──────── Data for this exercise ────────
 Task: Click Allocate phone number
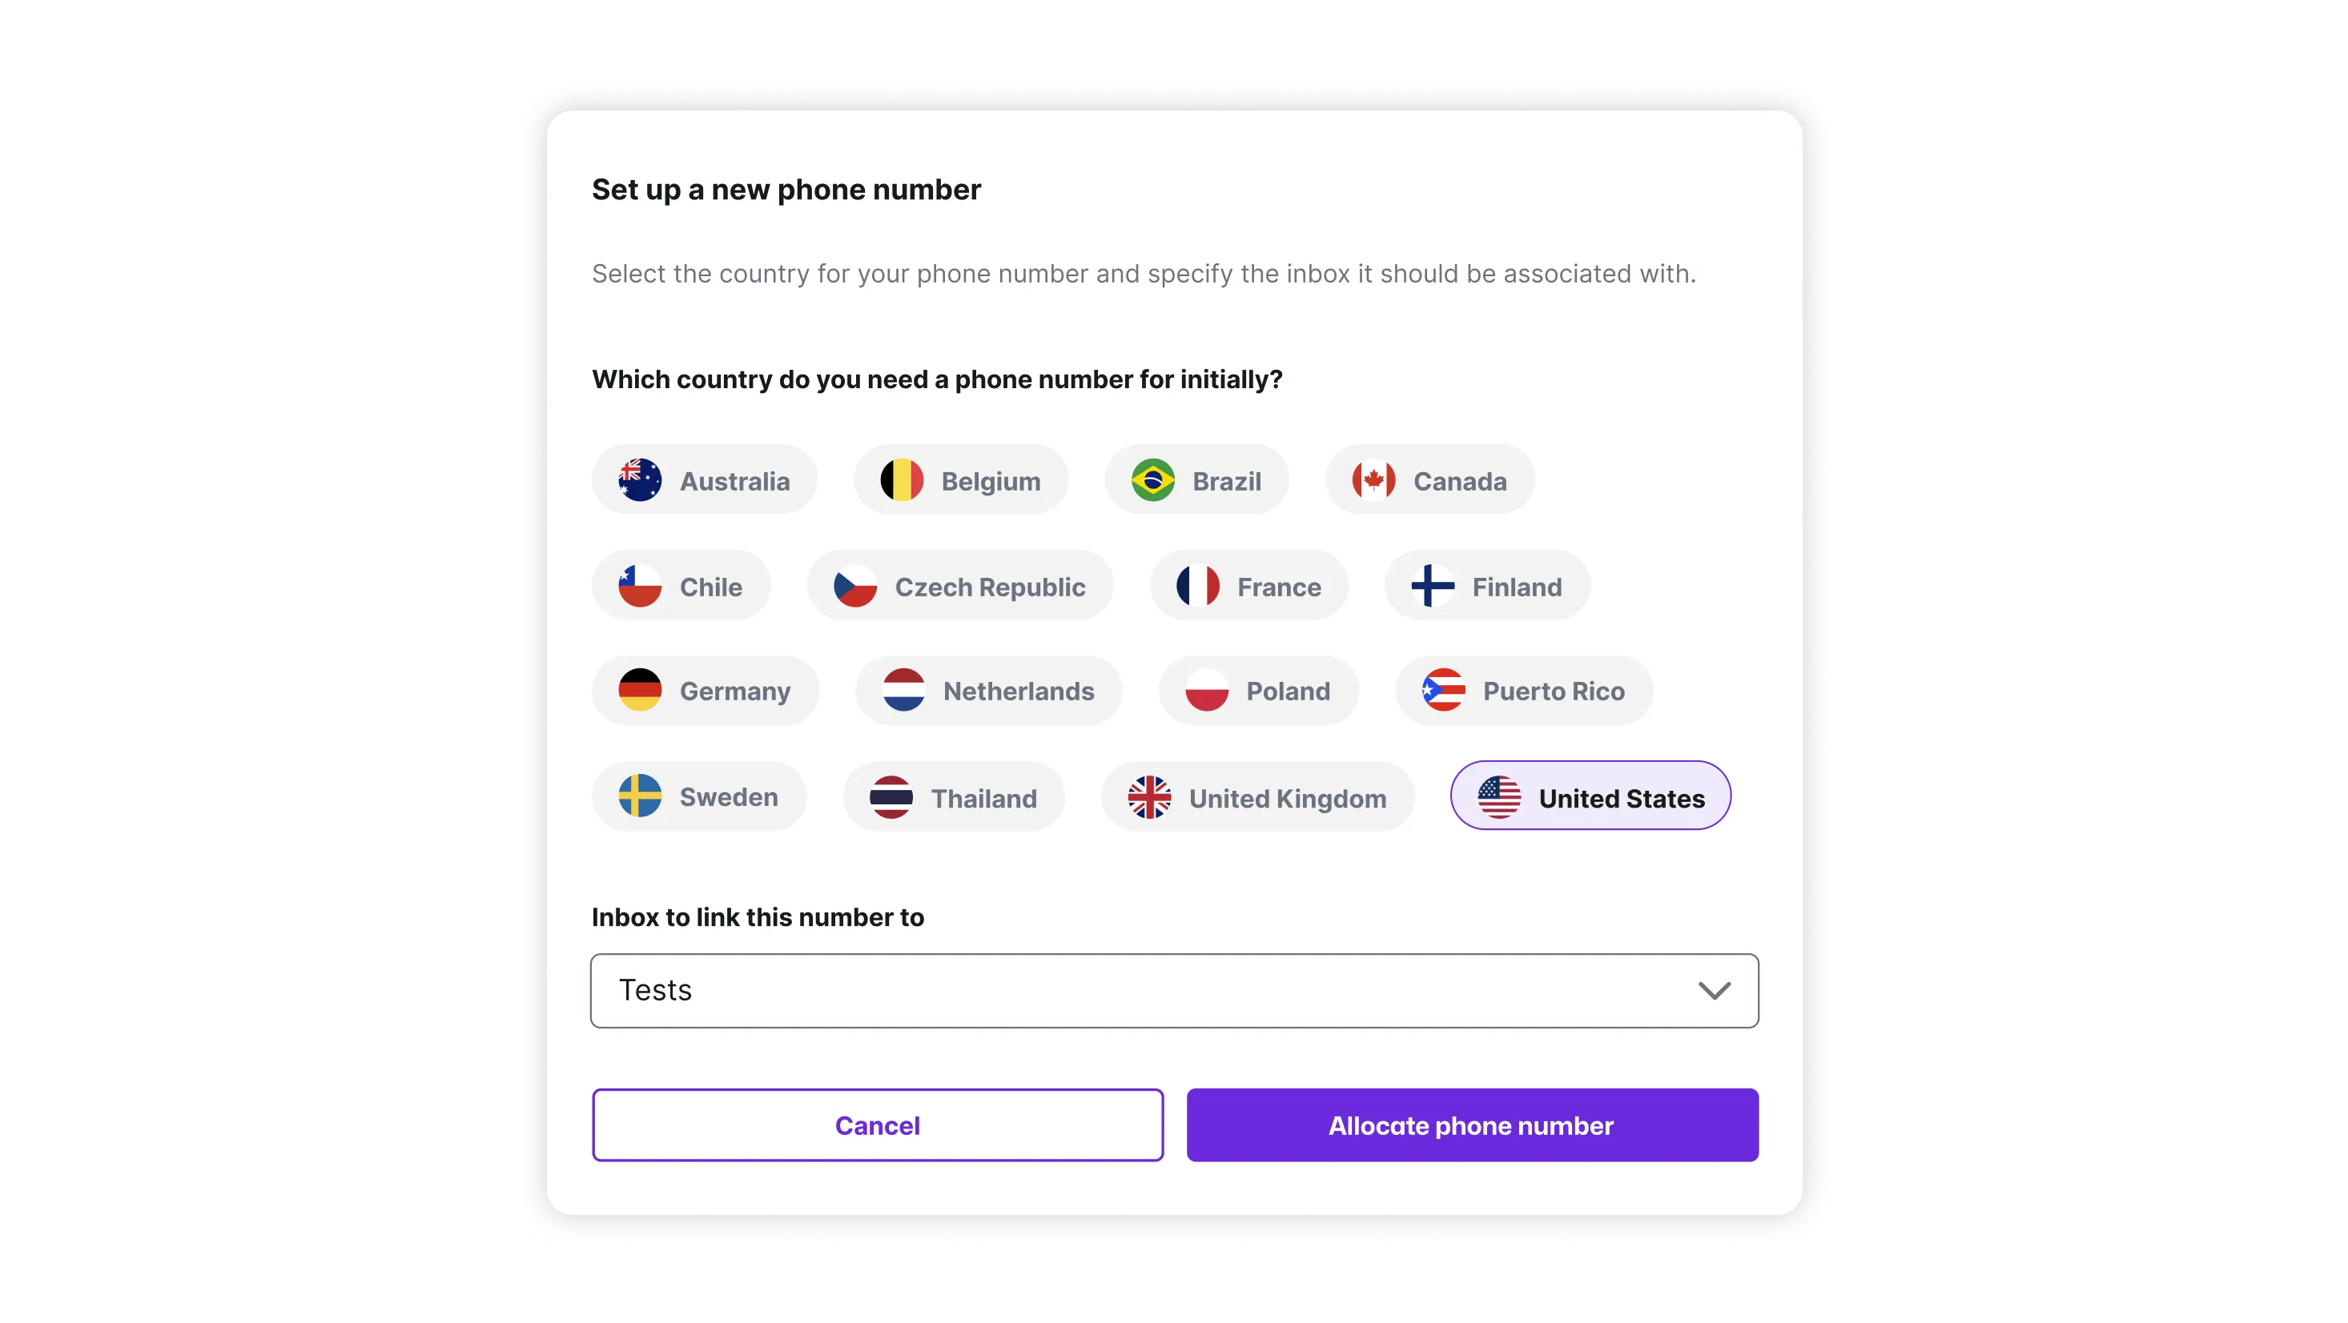[x=1470, y=1124]
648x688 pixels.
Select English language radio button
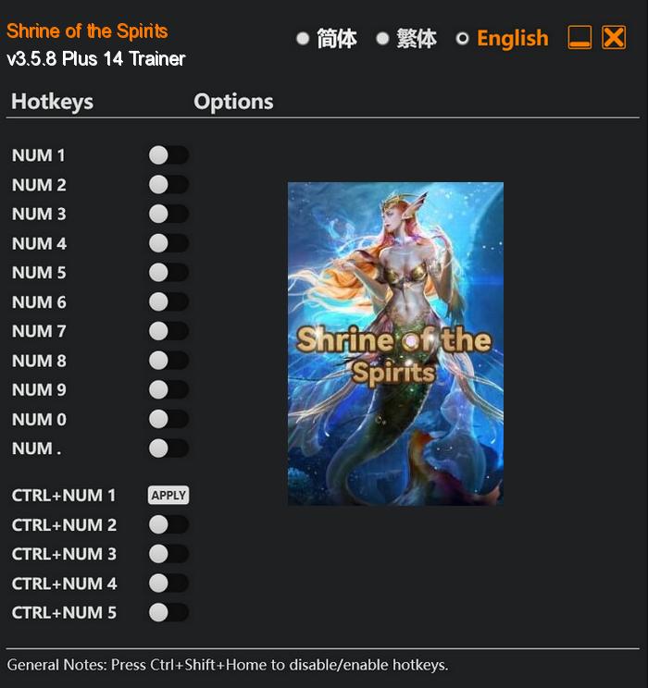coord(462,39)
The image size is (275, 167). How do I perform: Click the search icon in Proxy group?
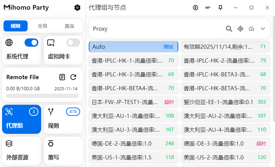coord(229,29)
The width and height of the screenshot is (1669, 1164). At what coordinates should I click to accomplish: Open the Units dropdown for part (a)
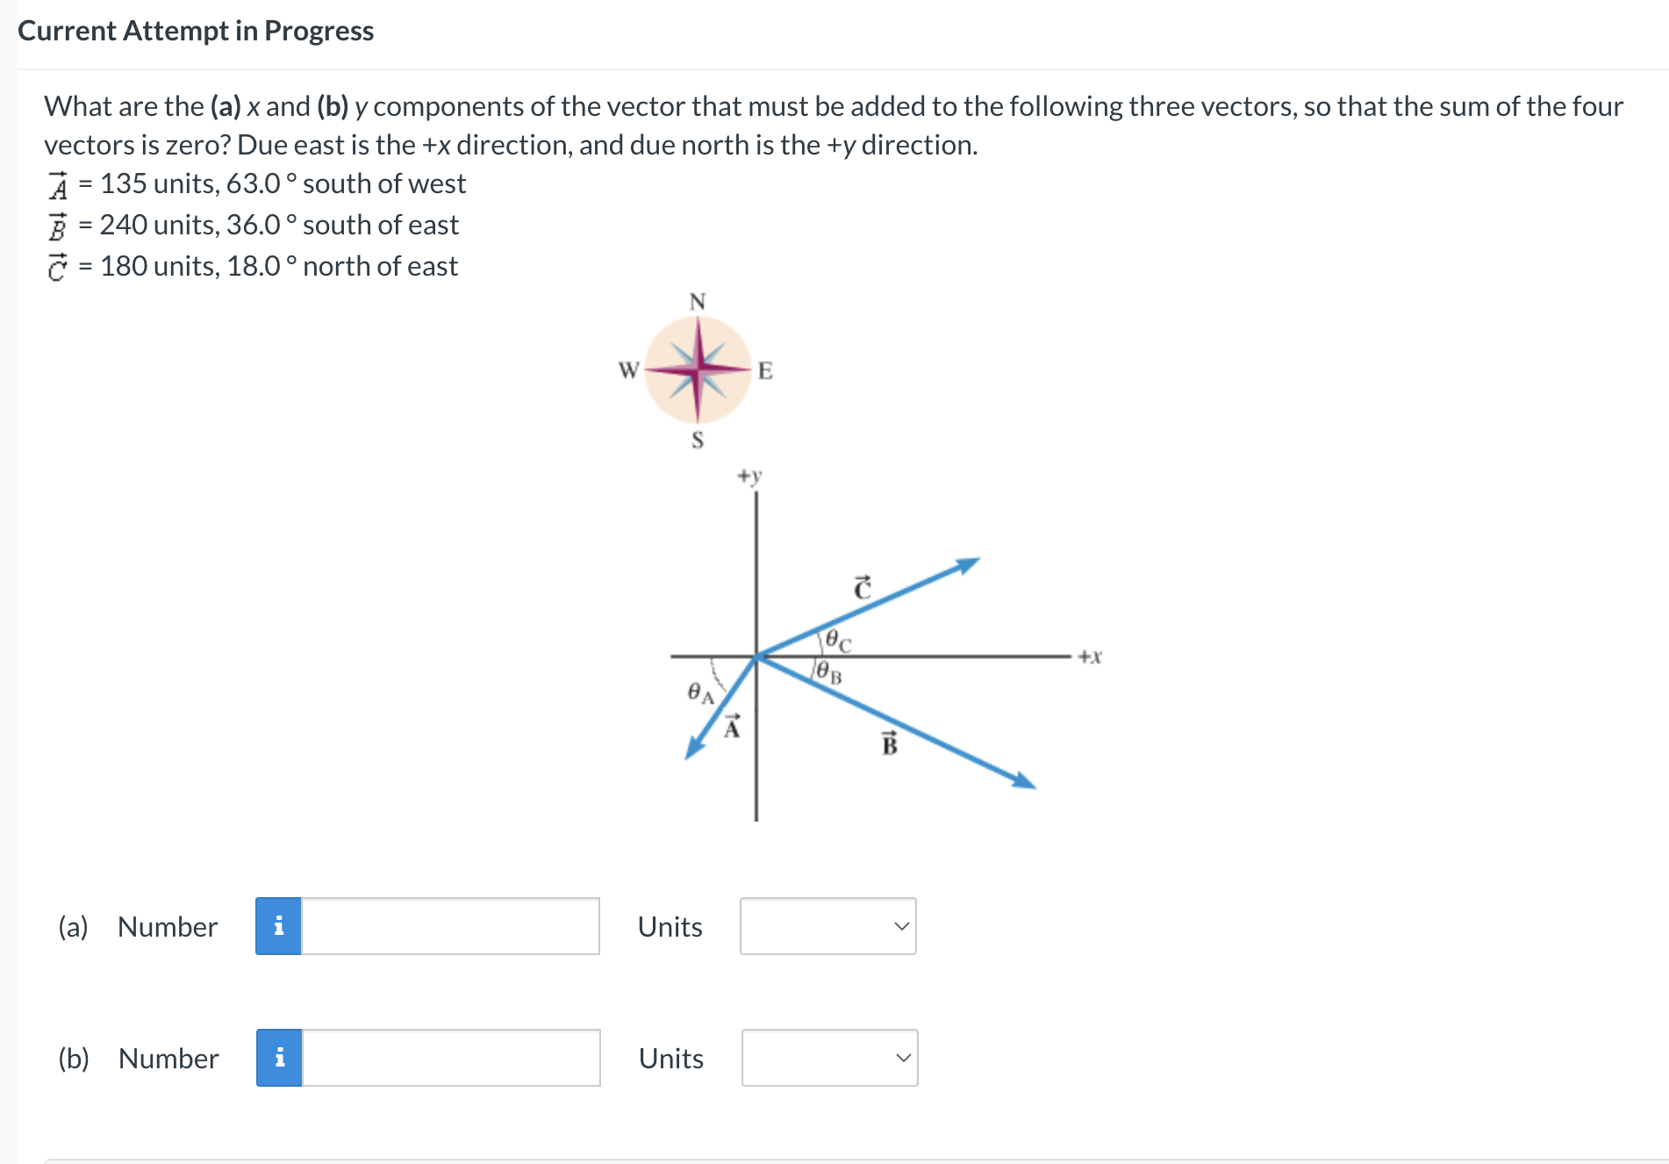827,926
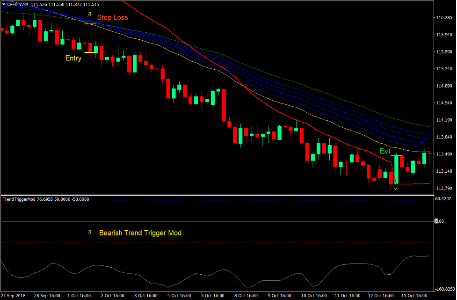Image resolution: width=457 pixels, height=300 pixels.
Task: Open the indicator subwindow divider
Action: click(210, 194)
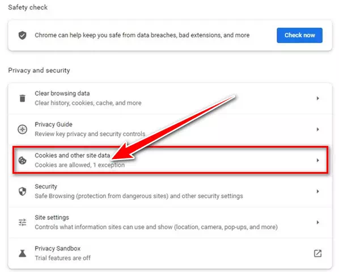Select Cookies and other site data

(x=170, y=160)
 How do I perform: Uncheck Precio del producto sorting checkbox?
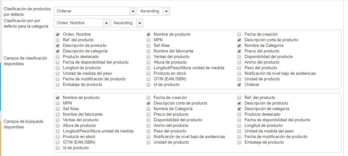click(239, 51)
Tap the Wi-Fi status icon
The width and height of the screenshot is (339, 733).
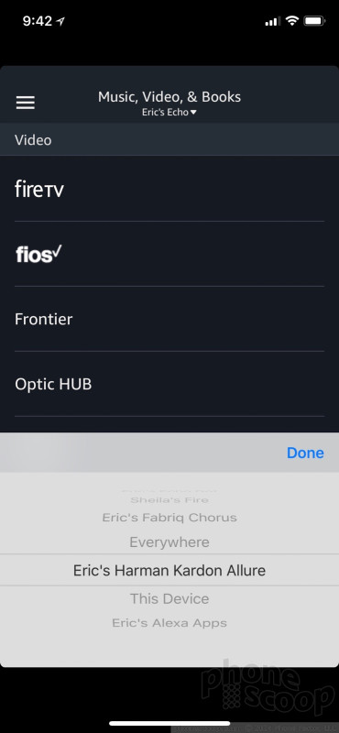pos(292,21)
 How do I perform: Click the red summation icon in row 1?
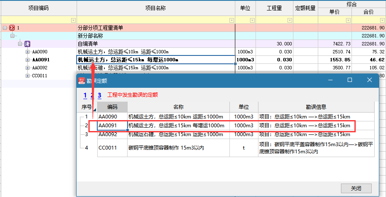pyautogui.click(x=12, y=28)
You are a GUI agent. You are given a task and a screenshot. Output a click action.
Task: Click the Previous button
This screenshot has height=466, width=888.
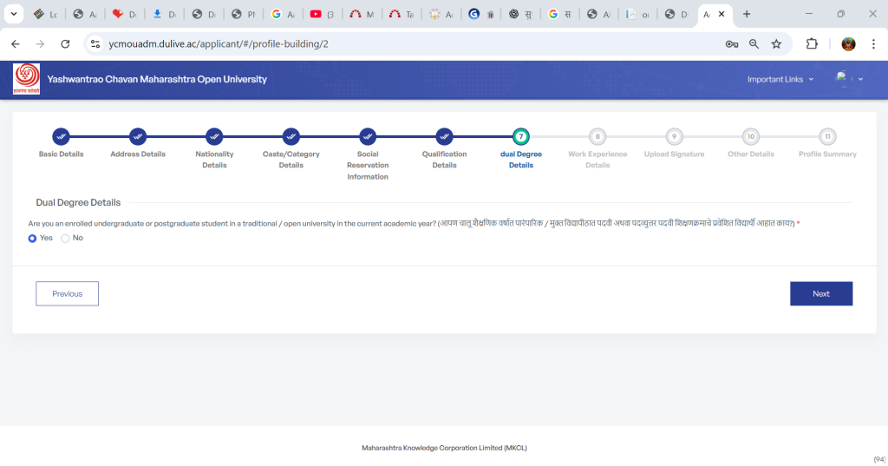[67, 293]
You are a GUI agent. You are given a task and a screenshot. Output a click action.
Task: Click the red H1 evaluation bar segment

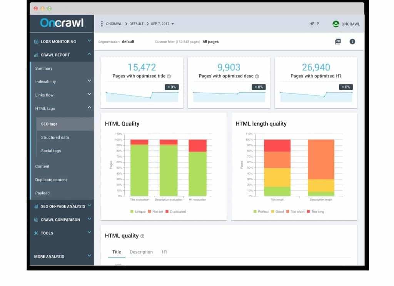point(197,146)
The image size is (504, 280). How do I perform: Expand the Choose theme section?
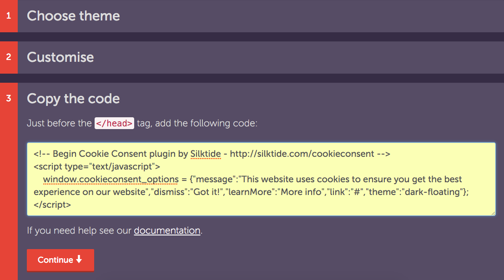(x=73, y=15)
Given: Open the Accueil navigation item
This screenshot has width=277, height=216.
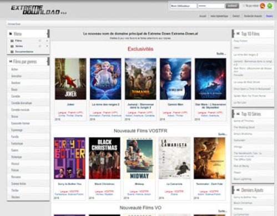Looking at the screenshot, I should click(203, 16).
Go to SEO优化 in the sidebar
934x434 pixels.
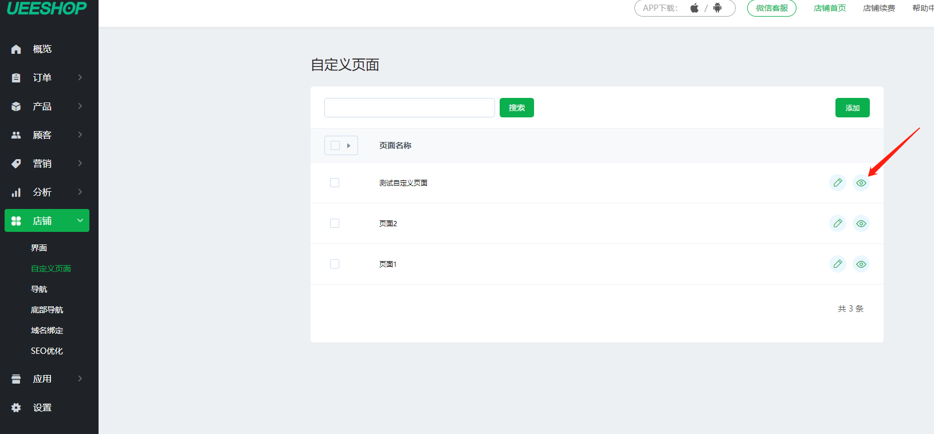pos(47,351)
────────
__Exercise__
An exact reproduction of all the records is required, with no pictures included.

__Exercise answer__
 Task: Click Allocate phone number
[x=1470, y=1124]
648x688 pixels.
Select English language radio button
coord(462,39)
The image size is (275, 167). How do I perform: Click the search icon in Proxy group?
coord(229,29)
The width and height of the screenshot is (1669, 1164). At what coordinates should I click to accomplish: Open the Units dropdown for part (a)
827,926
Image resolution: width=457 pixels, height=300 pixels.
Task: Open the indicator subwindow divider
Action: click(210, 194)
Select Cookies and other site data

(x=170, y=160)
 How do I perform: Uncheck Precio del producto sorting checkbox?
click(239, 51)
Tap the Wi-Fi status icon
The width and height of the screenshot is (339, 733).
pos(292,21)
 How do I perform: Click the red summation icon in row 1?
pyautogui.click(x=12, y=28)
You are a GUI agent. You are given a task and a screenshot. Output a click action.
Task: Click the Previous button
This screenshot has height=466, width=888.
[67, 293]
You are a GUI agent. You are given a task and a screenshot. Output a click action.
Task: Click the red H1 evaluation bar segment

point(197,146)
The image size is (504, 280). How do I perform: Expand the Choose theme section?
(x=73, y=15)
Given: Open the Accueil navigation item
This screenshot has width=277, height=216.
Looking at the screenshot, I should click(203, 16).
Go to SEO优化 in the sidebar
934x434 pixels.
pos(47,351)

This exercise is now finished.